U.S.-China Relations: The Most Important Bilateral Relationship
- Most Important Relationship: Swaine characterized the U.S.-China as the most important bilateral relationship in the world today. The potential for economic, political, and military tensions between these two powers makes the management of this relationship critical.
- Changes Over Time: The relationship has changed fundamentally since the 1970s. The growing predominance of global and multilateral issues has only complicated an already delicate relationship.
- Basis Needed: Both sides need a conceptual and functional basis for dealing with such global transnational problems and for continued stability in their relationship.
- Engagement and Hedging: Swaine referred to the long-held description of U.S. policy toward China as defined by two wings: engagement and hedging. Swaine pointed out that the opposite ends of intensive economic and diplomatic engagement and hard power military hedging against a hostile China are actually bound together and are not clearly demarcated; each is some balance of both parts.
- Striking a Balance: Changing dynamics in the bilateral relationship have made it hard for Washington to get the balance between engagement and hedging right, Swaine continued. He argued that the present balance is not stable, and needs to be changed.
- Potential Conflict: Swaine pointed out that China’s growing influence is not a global security concern; Beijing is focused on Asia and the Western Pacific. However, China’s growing assertiveness in the region is becoming a cause for tension in its relationship with Washington, given the historic U.S. role in the region.
- U.S. Policy of Predominance: The United States is eager to maintain predominance in East Asia to guarantee regional security, and the U.S. has been heavy handed in handling maritime issues, focusing its emphasis on hedging rather than engagement. This is unnecessarily polarizing the region, Swaine asserted.
Divergent Views about Stability and the Distribution of Power
- Lack of Agreement: Swaine pointed out that both Beijing and Washington need an agreement in areas of disagreement that also covers the issue of values and global norms such as sovereignty, interstate disputes, political rights, and voting power in international institutions.
- An Unstable Equilibrium: Lampton asserted that China’s growing power, globalization, and transnational problems create an unstable equilibrium in the U.S.-China relationship.
- Either Negotiation or Conflict: There are three major areas where the United States will either have to negotiate or come into conflict with China, Lampton said. These include:
- The U.S. security relationship with Taiwan and cross straits relations;
- Norms governing maritime, political, economic, and security ‘spaces’ where the United States traditionally had dominance, as China expands its influence
- U.S. outer space strategy, which the United States still has unquestioned dominance.

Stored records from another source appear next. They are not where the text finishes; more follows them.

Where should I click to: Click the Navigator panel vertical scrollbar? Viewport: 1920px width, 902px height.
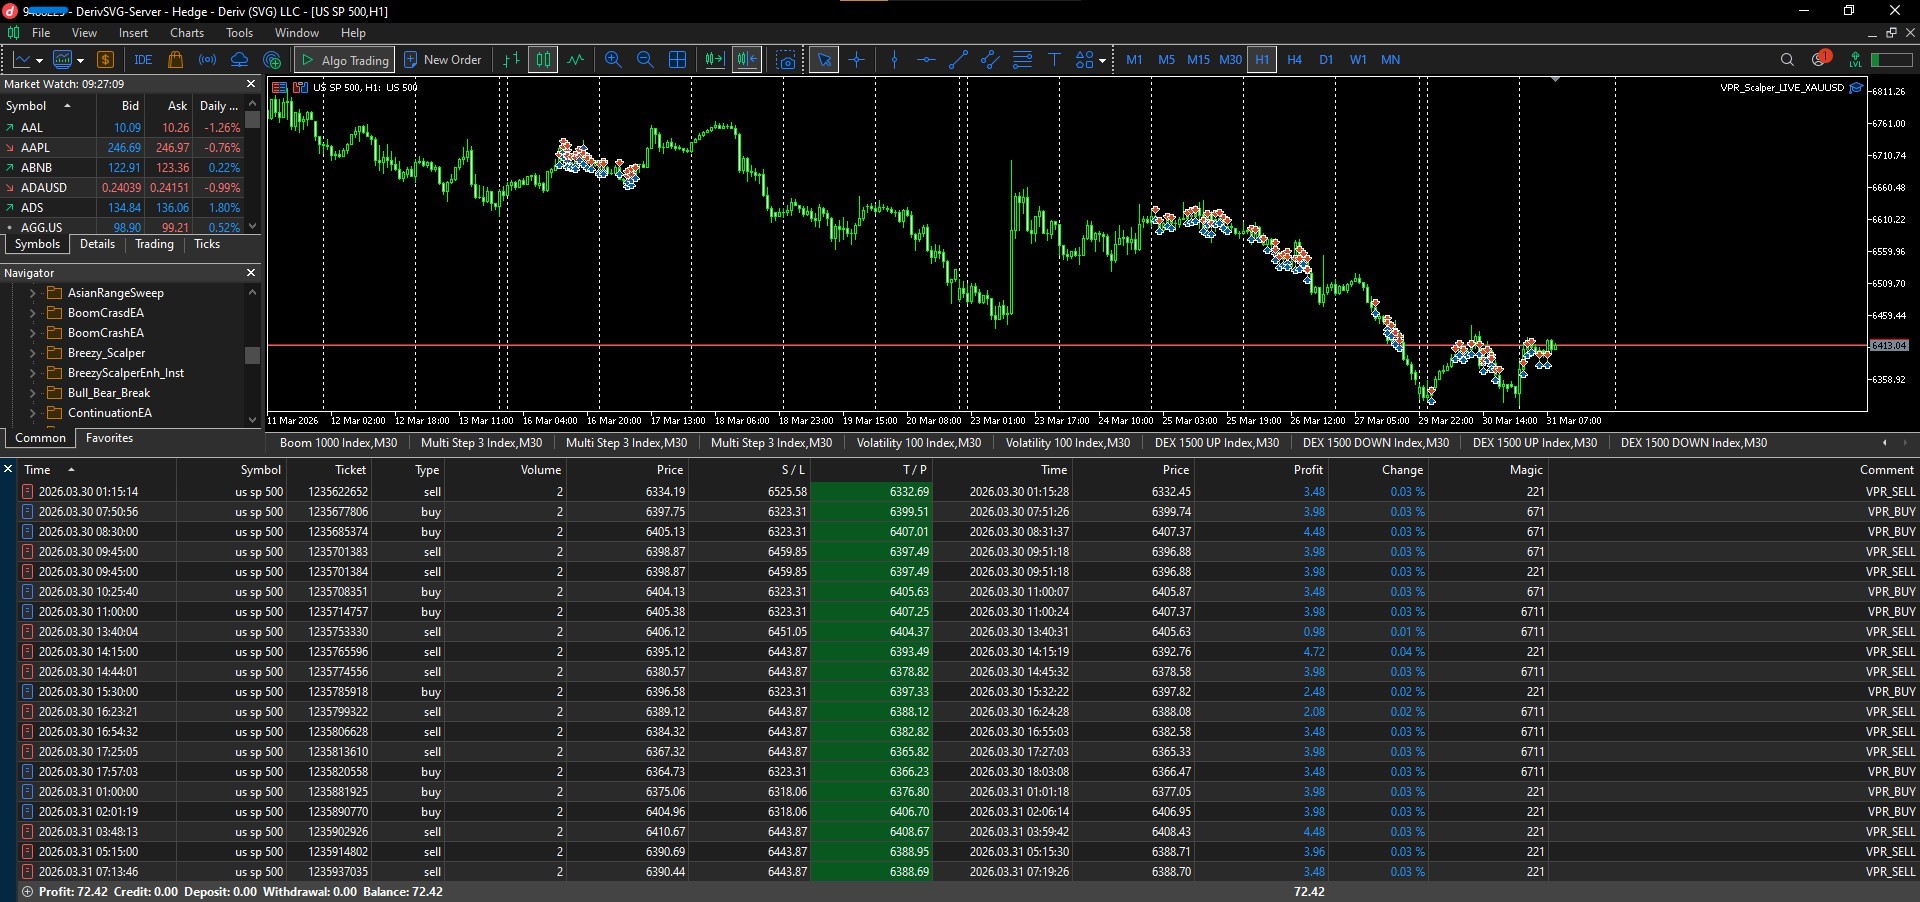[x=252, y=355]
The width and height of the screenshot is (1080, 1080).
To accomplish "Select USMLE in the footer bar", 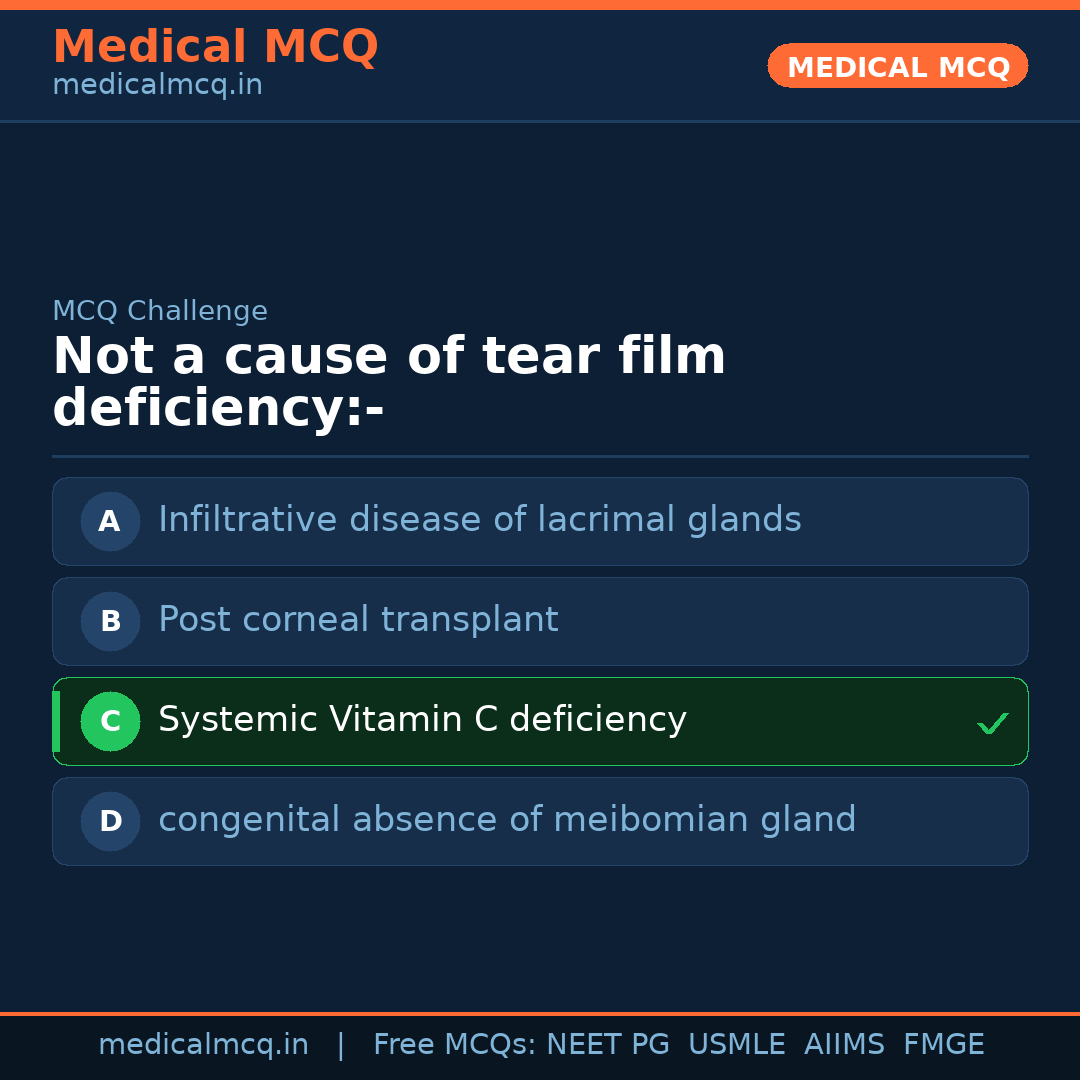I will click(736, 1045).
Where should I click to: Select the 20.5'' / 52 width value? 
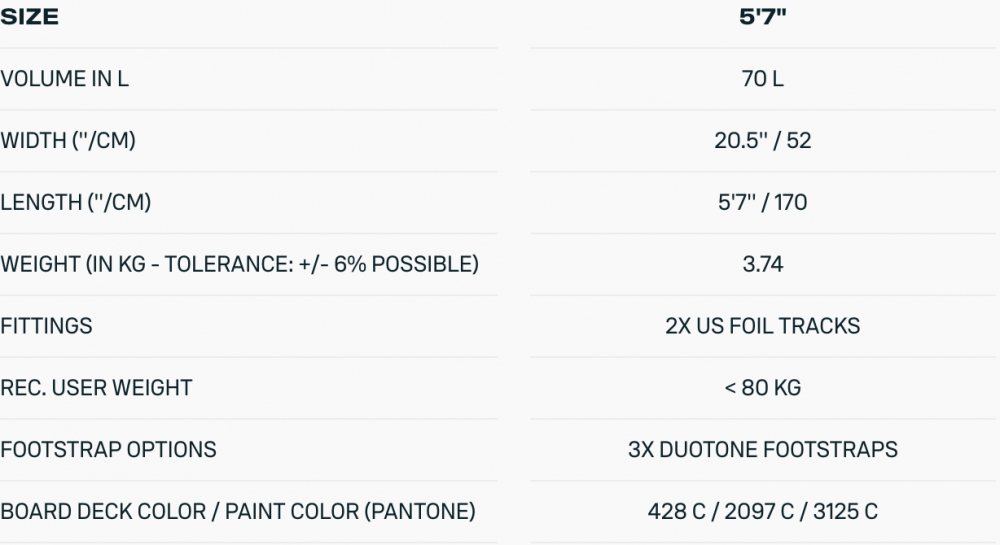click(762, 141)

Hard Thinking about the Future
- A Diffuse Global Power Structure: Swaine argued that as global power grows more diffuse, Washington will not be able to exert power in the same way.
- Predominance: Maritime issues require more thinking on the nature of long term U.S. interests, Swaine said. Washington needs to ask itself what are the critical, irreducible U.S. positions and what interests could be exchanged quid pro quo. It also needs to consider what its policy will be if China does not back down and whether it wishes to escalate the situation or try a form of about accommodation, he added.
- Status Quo: “The status quo will not suffice,” Swaine asserted. The United States needs to evaluate its comprehensive national power and determine what global commitments it can realistically sustain. He added that U.S. global power is going to decline in relative terms.
- Creating Change: Lampton pointed out that many of the areas where U.S. negotiation with China is most necessary are difficult, if not impossible, to resolve. He argued that ultimately, Washington is changing its Asia policy and not moving in the direction Swaine suggests. Lampton questioned whether the United States will be able to strike a balance with Beijing, given China’s rapid growth and U.S. relative decline, and whether U.S. domestic politics will permit the necessary policy changes.
- Difficulties in Shifting Policy: A reevaluation of the U.S. approach to China might pose a number of problems, Lampton added, including how U.S. allies will react to a policy of diminished U.S. dominance in the region. He added that changes within China also raise questions of whether weaker leaders and a stronger society can maintain control.? Third party regional actors are also plentiful and could complicate matters.